La dernière fois qu’un pays hôte du G7 a choisi cette option, c’était en 2007, en Allemagne. La quatrième et dernière rencontre préparatoire des sherpas pourrait donc déterminer la suite.

Le Canada joue gros et a tout intérêt à garder le groupe intact. Le G7 demeure une des rares tribunes internationales où il peut encore exercer une influence.

« On a des défis »

Le 24 mai, Justin Trudeau arrive à Baie-Saint-Paul pour rencontrer les sherpas du G7 et mettre la main à la pâte en fin de journée. Dans une pièce en retrait, Peter Boehm lui fait part du portrait le plus récent : « Nous sommes dans des discussions ouvertes, mais les dossiers sont difficiles. On a des défis. »
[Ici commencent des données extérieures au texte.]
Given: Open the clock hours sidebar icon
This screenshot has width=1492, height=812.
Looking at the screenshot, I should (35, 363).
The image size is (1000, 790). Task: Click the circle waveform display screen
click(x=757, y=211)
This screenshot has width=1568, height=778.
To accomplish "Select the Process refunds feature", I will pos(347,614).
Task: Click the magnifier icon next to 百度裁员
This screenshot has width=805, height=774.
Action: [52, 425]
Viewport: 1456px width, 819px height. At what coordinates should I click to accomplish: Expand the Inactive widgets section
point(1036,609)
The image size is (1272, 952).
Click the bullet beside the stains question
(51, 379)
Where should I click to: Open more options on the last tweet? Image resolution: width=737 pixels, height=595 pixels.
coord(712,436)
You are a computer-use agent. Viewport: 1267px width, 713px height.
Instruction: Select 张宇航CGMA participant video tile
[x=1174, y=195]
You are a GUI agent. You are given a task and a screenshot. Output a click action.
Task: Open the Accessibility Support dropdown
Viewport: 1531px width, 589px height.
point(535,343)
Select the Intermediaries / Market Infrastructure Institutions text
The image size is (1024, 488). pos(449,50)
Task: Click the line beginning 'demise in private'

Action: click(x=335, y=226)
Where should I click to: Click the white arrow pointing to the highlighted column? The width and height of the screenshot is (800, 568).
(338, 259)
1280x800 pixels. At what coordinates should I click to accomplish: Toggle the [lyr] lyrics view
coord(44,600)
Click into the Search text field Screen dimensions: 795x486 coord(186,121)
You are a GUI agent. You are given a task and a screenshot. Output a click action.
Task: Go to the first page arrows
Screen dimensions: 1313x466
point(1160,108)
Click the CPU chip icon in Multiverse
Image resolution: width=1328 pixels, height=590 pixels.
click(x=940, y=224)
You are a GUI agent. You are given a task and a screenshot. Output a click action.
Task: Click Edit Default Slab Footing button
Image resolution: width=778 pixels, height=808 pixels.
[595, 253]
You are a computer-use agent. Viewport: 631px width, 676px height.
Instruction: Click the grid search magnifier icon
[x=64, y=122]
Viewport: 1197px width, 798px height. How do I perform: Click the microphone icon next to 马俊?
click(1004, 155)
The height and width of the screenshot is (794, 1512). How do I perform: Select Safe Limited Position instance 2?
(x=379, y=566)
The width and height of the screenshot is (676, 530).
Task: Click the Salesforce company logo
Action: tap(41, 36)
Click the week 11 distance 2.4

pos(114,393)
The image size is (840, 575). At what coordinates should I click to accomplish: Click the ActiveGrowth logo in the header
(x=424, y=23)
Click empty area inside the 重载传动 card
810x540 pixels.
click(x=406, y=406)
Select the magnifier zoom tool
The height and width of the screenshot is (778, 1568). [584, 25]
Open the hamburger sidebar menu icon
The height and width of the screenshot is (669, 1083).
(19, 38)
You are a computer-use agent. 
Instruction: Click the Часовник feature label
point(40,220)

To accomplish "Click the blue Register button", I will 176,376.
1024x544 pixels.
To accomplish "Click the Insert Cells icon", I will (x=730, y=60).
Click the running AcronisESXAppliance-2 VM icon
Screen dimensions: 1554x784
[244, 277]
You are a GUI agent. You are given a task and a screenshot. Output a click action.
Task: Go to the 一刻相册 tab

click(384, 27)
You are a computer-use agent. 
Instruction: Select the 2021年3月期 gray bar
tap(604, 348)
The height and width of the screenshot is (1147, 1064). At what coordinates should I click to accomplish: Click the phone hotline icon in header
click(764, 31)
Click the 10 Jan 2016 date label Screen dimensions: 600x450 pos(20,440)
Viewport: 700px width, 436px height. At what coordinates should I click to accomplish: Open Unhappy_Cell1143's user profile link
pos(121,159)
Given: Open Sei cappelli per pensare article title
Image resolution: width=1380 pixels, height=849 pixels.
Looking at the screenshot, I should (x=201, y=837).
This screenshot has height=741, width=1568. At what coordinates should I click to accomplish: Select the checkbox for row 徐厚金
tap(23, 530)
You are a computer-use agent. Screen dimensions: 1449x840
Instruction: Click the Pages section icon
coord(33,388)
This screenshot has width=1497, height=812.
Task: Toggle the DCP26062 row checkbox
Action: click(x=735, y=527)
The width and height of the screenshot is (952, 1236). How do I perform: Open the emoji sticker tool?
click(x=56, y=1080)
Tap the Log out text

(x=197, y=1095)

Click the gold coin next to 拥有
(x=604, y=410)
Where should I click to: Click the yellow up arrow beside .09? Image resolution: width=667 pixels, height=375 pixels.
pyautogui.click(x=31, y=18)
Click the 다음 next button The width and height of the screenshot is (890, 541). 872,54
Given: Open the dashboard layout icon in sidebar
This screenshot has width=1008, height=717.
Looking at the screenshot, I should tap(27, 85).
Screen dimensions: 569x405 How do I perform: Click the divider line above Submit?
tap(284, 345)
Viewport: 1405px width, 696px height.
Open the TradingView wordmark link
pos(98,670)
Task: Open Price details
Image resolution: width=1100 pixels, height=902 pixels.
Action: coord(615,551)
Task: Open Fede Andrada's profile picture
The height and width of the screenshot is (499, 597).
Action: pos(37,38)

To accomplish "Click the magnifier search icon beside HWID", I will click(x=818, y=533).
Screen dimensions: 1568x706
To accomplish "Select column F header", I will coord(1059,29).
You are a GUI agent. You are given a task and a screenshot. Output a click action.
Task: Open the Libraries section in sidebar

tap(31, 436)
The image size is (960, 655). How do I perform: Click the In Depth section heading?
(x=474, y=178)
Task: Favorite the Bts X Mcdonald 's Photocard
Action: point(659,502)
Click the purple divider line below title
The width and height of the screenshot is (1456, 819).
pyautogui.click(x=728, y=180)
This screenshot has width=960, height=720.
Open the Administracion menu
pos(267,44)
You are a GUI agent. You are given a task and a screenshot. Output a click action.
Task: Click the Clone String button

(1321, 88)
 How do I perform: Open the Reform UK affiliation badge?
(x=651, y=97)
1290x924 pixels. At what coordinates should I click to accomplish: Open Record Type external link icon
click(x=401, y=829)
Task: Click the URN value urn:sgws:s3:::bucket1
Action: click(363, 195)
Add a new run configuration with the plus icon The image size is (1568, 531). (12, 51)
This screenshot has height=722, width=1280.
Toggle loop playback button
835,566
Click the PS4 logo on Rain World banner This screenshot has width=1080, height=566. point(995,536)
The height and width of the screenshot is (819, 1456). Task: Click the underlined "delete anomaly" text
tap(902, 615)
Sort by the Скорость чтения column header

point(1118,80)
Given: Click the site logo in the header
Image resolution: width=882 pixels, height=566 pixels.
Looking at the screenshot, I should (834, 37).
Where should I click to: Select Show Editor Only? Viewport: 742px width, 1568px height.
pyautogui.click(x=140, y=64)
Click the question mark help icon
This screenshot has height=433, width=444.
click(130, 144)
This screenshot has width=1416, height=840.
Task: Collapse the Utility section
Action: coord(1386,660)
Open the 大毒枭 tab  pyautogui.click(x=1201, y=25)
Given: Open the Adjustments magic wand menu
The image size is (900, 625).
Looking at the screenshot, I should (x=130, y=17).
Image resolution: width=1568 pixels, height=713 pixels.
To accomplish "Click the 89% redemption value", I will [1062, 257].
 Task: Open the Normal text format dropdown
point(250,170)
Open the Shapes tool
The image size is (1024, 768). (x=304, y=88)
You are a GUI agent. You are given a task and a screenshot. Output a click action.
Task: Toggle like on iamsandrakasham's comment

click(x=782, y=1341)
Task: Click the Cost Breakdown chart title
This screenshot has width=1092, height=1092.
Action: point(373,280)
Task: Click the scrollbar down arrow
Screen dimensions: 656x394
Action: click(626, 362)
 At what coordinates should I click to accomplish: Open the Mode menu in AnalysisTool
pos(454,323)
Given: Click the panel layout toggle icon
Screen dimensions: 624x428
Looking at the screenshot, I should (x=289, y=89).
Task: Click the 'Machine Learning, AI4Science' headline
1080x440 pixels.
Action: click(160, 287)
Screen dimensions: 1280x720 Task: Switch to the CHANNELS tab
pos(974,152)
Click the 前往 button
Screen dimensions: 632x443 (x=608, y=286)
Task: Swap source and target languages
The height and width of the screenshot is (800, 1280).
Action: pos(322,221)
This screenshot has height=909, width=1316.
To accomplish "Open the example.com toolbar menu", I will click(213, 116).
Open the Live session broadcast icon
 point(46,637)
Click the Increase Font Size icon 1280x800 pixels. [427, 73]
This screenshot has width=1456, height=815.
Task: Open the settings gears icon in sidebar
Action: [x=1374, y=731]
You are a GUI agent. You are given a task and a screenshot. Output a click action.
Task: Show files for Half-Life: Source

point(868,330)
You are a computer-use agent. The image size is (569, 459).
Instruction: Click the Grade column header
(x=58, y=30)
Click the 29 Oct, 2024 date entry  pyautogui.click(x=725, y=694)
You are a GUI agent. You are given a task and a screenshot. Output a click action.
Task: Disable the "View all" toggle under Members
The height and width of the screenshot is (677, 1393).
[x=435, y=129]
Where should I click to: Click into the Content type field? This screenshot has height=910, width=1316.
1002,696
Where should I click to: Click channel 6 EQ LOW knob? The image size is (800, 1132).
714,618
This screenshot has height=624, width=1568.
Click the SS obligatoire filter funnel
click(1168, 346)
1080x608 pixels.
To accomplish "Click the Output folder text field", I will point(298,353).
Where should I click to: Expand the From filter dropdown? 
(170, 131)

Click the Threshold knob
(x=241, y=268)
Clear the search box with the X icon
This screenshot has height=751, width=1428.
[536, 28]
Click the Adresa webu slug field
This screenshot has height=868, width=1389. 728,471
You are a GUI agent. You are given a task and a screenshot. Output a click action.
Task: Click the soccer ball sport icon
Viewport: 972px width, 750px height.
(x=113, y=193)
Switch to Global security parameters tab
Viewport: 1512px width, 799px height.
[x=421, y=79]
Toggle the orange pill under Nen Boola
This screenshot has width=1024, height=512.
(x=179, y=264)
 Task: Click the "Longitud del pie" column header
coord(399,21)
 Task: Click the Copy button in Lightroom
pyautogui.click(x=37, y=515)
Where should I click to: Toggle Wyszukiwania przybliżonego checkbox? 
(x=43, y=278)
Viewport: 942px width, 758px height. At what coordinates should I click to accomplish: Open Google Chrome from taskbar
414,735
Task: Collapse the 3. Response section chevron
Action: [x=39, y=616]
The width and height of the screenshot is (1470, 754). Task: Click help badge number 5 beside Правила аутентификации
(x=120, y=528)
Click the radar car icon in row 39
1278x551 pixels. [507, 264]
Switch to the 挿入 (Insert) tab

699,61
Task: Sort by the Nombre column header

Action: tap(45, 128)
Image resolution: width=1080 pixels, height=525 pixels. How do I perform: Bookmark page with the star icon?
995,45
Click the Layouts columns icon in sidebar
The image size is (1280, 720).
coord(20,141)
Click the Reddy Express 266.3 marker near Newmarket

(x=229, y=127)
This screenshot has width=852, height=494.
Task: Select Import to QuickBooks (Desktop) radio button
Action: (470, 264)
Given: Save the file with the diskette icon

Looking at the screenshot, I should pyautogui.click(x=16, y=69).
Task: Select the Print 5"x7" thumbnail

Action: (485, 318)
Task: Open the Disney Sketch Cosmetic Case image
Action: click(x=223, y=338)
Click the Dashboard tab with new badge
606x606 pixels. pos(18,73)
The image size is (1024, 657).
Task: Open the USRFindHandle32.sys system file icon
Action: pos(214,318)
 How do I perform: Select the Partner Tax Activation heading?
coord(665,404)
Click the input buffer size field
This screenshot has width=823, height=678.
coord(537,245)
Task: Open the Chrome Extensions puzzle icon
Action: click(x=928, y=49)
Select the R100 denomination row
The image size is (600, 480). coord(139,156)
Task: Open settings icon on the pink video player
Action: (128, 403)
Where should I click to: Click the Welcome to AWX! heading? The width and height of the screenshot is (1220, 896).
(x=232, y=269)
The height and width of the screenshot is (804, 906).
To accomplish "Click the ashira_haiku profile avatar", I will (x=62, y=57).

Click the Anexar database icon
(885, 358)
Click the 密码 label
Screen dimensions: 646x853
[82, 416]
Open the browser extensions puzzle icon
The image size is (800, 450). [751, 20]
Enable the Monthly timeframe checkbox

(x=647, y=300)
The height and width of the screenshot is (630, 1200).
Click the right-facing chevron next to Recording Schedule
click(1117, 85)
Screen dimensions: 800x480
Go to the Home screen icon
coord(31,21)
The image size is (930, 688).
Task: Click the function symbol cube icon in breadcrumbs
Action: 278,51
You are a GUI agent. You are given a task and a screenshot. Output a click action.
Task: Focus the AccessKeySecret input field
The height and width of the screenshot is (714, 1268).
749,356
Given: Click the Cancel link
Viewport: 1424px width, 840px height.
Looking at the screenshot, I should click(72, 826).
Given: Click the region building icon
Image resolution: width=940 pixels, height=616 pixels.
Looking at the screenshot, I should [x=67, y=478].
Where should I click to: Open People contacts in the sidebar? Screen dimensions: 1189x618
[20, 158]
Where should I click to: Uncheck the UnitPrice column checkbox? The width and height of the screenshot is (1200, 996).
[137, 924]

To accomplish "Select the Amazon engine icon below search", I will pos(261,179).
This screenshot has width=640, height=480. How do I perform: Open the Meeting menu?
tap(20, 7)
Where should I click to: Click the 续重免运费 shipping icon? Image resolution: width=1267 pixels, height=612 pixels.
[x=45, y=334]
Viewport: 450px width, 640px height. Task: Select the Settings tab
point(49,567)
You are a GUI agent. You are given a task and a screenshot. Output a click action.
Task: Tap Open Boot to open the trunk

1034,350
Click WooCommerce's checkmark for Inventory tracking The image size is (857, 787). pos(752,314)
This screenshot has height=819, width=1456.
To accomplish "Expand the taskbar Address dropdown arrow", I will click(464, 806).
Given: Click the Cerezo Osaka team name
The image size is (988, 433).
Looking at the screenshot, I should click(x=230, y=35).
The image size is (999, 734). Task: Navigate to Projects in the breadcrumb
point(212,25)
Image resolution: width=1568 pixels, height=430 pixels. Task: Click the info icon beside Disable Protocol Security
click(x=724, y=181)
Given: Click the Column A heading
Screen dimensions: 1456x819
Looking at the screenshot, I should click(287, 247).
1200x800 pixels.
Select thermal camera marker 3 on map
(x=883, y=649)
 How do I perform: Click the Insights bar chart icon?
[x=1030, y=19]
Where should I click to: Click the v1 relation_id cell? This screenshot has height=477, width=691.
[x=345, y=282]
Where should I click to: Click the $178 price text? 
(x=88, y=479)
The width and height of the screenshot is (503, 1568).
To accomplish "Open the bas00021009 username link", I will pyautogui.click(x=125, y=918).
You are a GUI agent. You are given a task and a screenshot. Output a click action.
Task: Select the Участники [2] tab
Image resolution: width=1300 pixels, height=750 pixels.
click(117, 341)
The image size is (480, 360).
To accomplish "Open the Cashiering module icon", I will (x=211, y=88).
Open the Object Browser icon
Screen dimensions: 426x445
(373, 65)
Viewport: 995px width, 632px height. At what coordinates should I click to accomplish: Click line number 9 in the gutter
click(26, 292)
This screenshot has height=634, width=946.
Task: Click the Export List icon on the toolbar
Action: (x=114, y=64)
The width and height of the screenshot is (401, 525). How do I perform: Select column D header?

La présence du premier ministre à la table permettra de faire progresser les discussions sur l’égalité des sexes et sur les océans, mais en début de soirée, alors que Justin Trudeau a quitté les lieux pour Toronto, l’ambiance dans la salle où les sherpas négocient tranche avec celle de l’après-midi.

Parce que d’autres enjeux restent particulièrement délicats alors que des sanctions commerciales américaines se profilent à l’horizon. Ce soir-là, nous devions être présents lors des premières minutes de discussions, mais en raison du climat tendu, le plan a changé.

Au début de la nuit, le sherpa américain, Everett Eissenstat, l’émissaire de Donald Trump, se rend vers sa chambre pour faire rapport à la Maison-Blanche. Il donne l’image d’un homme sûr de lui. « Satisfait? », lui demande-t-on. La réponse de l'Américain est tout aussi courte que la question : « Toujours! »

Malgré tous les efforts et les stratégies, malgré cette quatrième rencontre préparatoire, l’absence de vision commune sur le commerce et les changements climatiques rend plus que jamais incertain le traditionnel communiqué final.

L’art de la diplomatie est un équilibre entre ténacité, flexibilité et créativité, mais il a parfois ses limites.

Et à partir de maintenant, malgré tout le travail en amont, Peter Boehm doit composer jusqu’à samedi avec un climat des plus volatils.